From the line containing "Task: Select the" onward to the last line of the data below, copy each line exactly and add nothing.

Start of Records for the exercise

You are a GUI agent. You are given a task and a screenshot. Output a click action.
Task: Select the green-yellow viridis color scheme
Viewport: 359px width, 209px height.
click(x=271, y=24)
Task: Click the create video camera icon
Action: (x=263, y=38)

End of Records for the exercise

= Reply to the task =
Task: Select the green-yellow viridis color scheme
Viewport: 359px width, 209px height.
click(x=271, y=24)
Task: Click the create video camera icon
Action: (x=263, y=38)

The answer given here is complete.